Ricopia tali e quali le righe a partire da quella che contiene "Screen dimensions: 640x362" fino all'ultima riga, entrambe incluse. Lascia fuori le immagini.

----

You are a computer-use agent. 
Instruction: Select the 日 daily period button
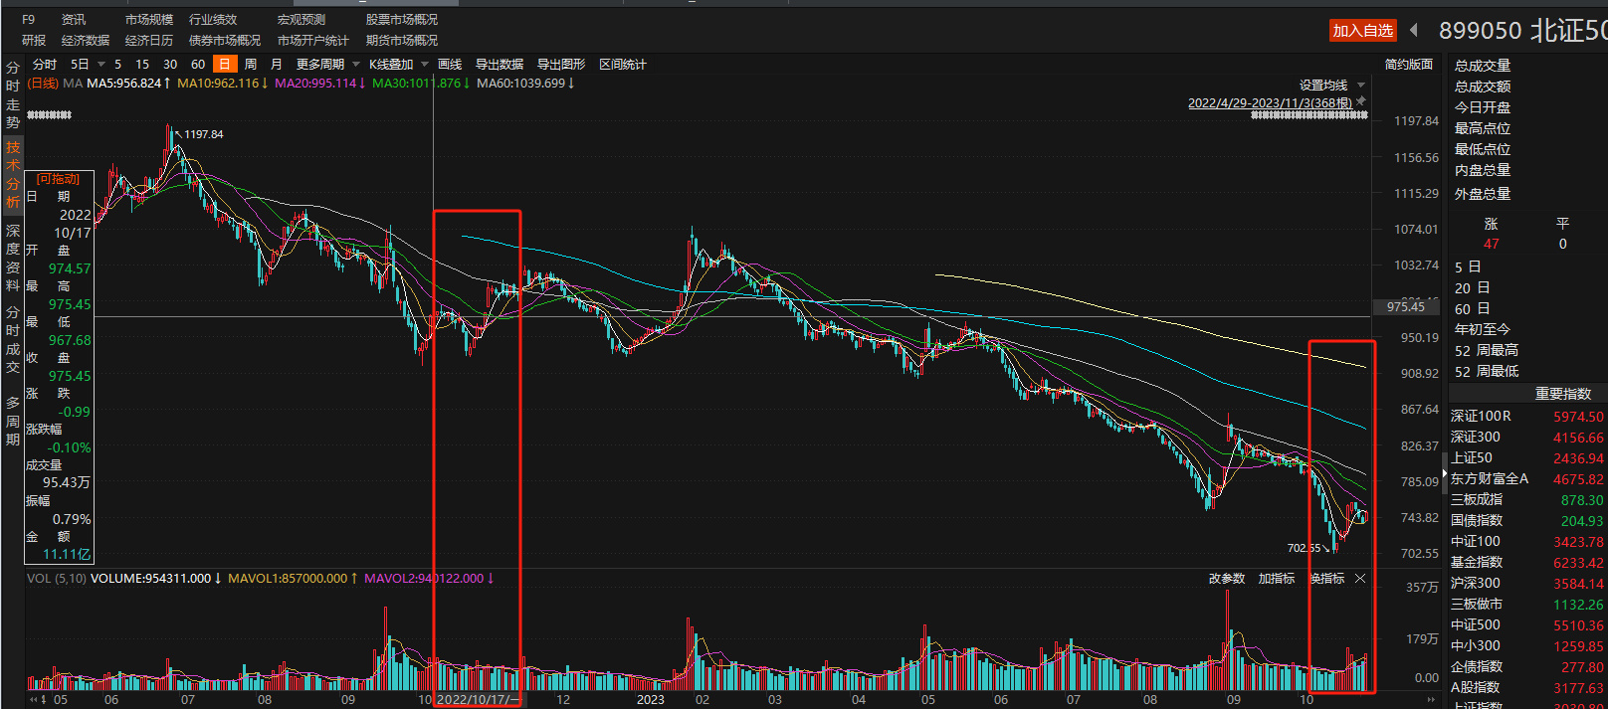224,64
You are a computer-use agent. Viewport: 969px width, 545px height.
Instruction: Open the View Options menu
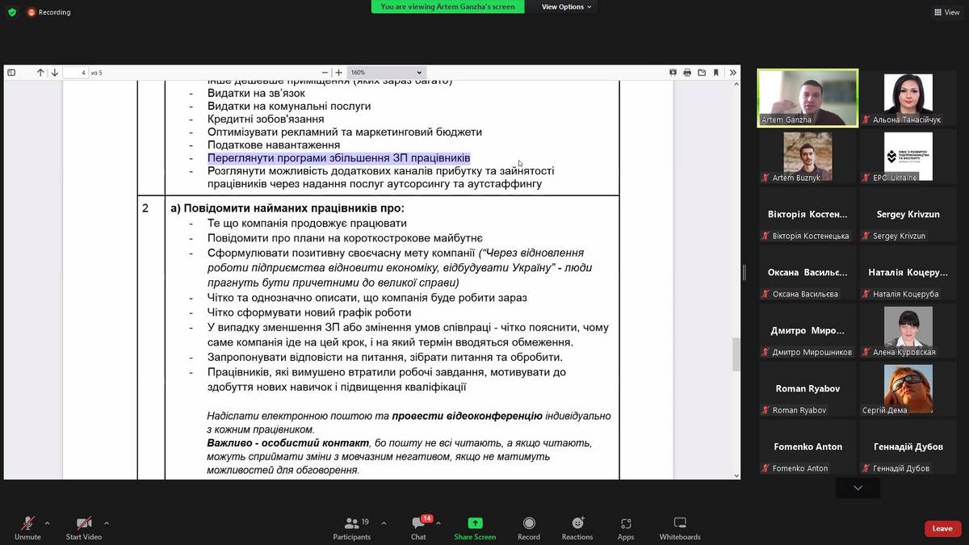coord(566,6)
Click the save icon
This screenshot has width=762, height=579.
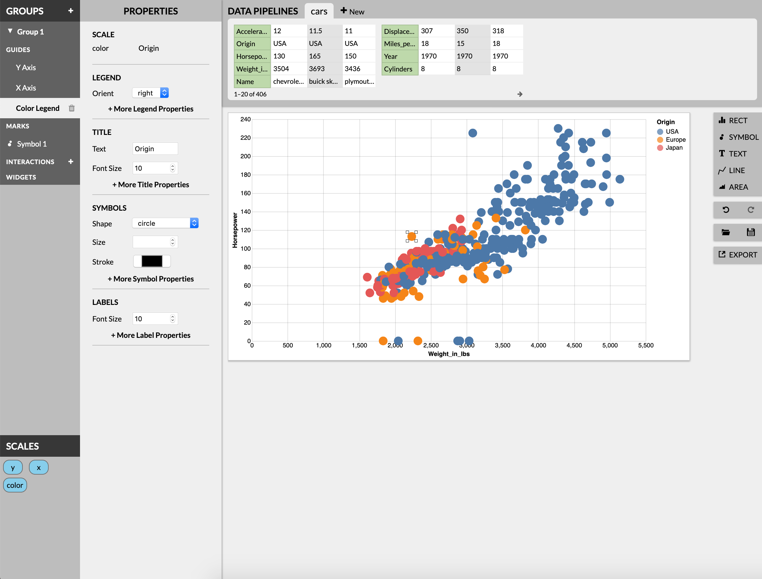coord(751,232)
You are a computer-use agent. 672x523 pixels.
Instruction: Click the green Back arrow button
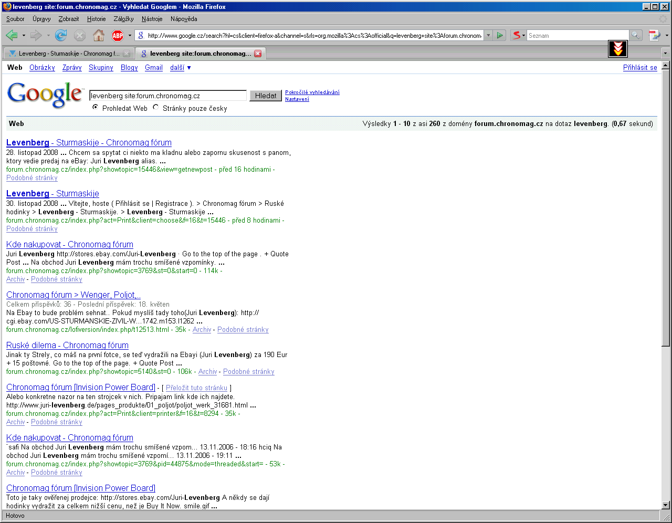click(x=12, y=35)
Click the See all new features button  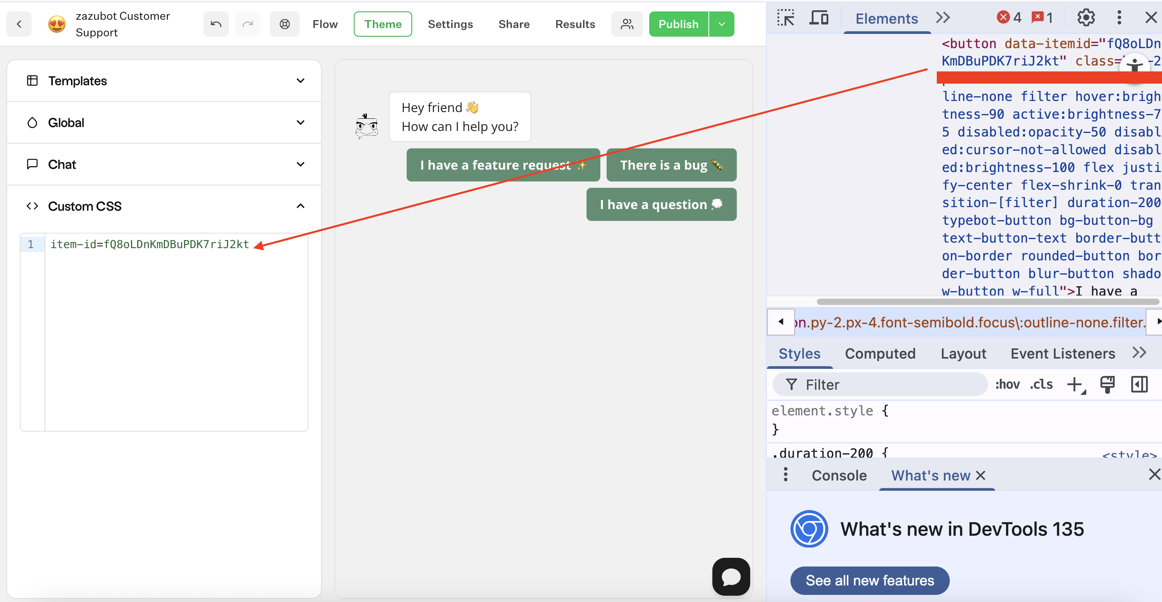(869, 580)
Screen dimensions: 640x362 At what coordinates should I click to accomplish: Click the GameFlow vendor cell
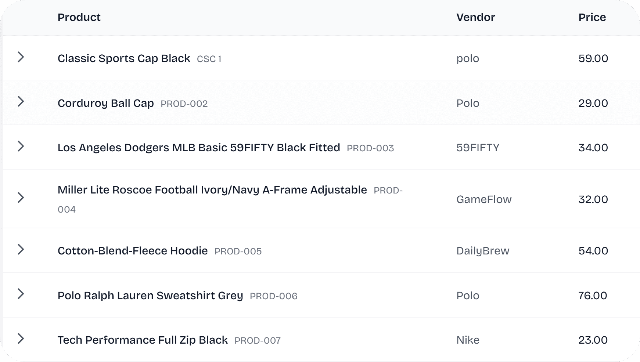point(483,199)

----

◆ RISPOSTA
Screen dimensions: 640x362 At what coordinates should I click to accomplish: Click the GameFlow vendor cell
point(483,199)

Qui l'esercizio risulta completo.